This summer marks 15 years of marriage for Family Feud host Steve Harvey and his wife Marjorie. The pair met when he was performing at a Memphis stand-up comedy show in 1987. It’s common for comedians on-stage to target audience members and engage them in friendly banter — but Harvey took it one step further. As Marjorie walked down to her seat (she was late, so the show had already started), he announced to the room, “I don’t know who you are, but I’m going to marry you one day.”

Despite the initial attraction, the couple lost touch and didn’t reconnect again until 2005, when they finally got together and stayed that way. They wed on June 25, 2007, and in celebration of their successful marriage and to honor their upcoming anniversary, Steve wrote a romantic letter to Marjorie — published in Good Housekeeping — to commemorate their many happy years together. Read the full letter below. 


Nearly two decades have flown by, and I have felt lucky every single one of those days. I don’t know if I can describe our connection in words, but I’ll try.

When my bodyguard Boomerang handed me his phone that day in 2005, I had no idea who was on the other side of it. But I recognized your voice right away, and it was the best day of my life. The next day, I met you in Memphis for lunch, and when I saw you, I knew I wasn’t going to blow it a second time. The first time around didn’t pan out the way we would have wanted it to. I became homeless, I ran out of money and I got into some trouble. Things went south for me, and I had no way of reaching out to you — this was before cellphones — so I just disappeared.
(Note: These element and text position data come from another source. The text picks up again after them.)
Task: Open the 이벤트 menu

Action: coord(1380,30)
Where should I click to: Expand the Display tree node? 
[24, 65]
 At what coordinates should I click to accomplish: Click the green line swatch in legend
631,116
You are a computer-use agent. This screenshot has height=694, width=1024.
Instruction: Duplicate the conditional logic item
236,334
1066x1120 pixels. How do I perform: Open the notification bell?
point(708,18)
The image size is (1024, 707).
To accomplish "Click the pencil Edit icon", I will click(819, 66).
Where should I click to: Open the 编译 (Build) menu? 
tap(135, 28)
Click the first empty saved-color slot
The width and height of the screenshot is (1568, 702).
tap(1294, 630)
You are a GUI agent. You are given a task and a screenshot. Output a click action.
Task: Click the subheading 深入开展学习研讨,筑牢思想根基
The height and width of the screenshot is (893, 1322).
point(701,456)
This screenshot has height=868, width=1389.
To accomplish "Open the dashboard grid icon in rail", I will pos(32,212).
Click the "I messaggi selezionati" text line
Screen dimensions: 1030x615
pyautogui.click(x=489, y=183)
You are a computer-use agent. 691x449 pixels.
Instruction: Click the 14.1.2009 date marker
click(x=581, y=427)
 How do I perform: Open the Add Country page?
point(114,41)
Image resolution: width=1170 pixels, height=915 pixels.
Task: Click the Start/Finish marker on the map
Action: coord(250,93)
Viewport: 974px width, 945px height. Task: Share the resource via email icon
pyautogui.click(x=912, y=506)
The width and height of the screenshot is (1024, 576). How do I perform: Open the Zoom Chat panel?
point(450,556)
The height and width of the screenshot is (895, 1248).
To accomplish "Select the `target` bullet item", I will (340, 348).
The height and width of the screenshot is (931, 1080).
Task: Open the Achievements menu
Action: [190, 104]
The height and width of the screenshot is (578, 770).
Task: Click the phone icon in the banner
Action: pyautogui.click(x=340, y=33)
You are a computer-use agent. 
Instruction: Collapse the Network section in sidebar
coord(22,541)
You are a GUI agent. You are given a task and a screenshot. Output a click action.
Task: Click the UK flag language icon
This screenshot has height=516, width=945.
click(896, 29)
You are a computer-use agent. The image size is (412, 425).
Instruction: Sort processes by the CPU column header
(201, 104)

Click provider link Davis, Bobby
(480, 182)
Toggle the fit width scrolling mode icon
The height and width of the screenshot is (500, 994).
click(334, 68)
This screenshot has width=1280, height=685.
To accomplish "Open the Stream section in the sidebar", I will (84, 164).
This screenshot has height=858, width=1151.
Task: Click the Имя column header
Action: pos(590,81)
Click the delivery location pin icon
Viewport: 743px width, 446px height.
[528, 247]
When we reconnected, I still wasn’t where I wanted to be. Even though I was making moves, I had nothing. I was in a dark space for quite some time, and I think all the stars aligned for us at the right moment.

I finally had somebody I could start over with. You were willing to get in that foxhole with me and grow with me. When we got back together, it was even better because we knew each other. It was just a perfect fit. It’s hard to explain. It wasn’t work. It wasn’t hard to be together. We laughed all the time. You made me happy. I made you happy. I filled in all your gaps. You sure filled in all my gaps. It didn’t take long for me to realize that you were the chick for me.

You gave me something I never had before in my life as an adult. You gave me peace. Receiving that gift from you freed me up to think and really do my job. But you didn’t stop there. You had a lot of foresight about my future that I didn’t have. You told me that I was going to be all over TV in mainstream America. This was before Family Feud, my talk show, my first book and Miss Universe. You told me that all of this was going to happen to me, so I had to get ready for that. I wish the world knew how smart you are. You’ve never given me bad advice. Everything you’ve told me about my career has been spot-on. All the advice you’ve told me to do and not to do — if I do it, it works out; if I don’t do it, I wish I had.

Through our marriage, we learned to go with the flow. I also learned to listen more. But the best lesson you’ve taught me is that no matter what happens, we will always be fine. You taught me how to keep moving. You also opened my eyes to a different style of parenting. The way you handle motherhood is amazing. You are a much better parent than I am because you take the time to parent. You understand our children in a way I never have, but I look at you as an example.

I think a person should give their flowers while they are living. I want to thank you, because without you there is no way my life could be this. I owe you a debt of gratitude because you simply changed my life. If people get tired of hearing me say that, that’s OK. It doesn’t change the facts. You are the single biggest reason outside of God’s grace that I am where I am today. You’re the one. I feel like if I lost everything, you’d stay with me and we’d build it up again. As a matter of fact, I know you would.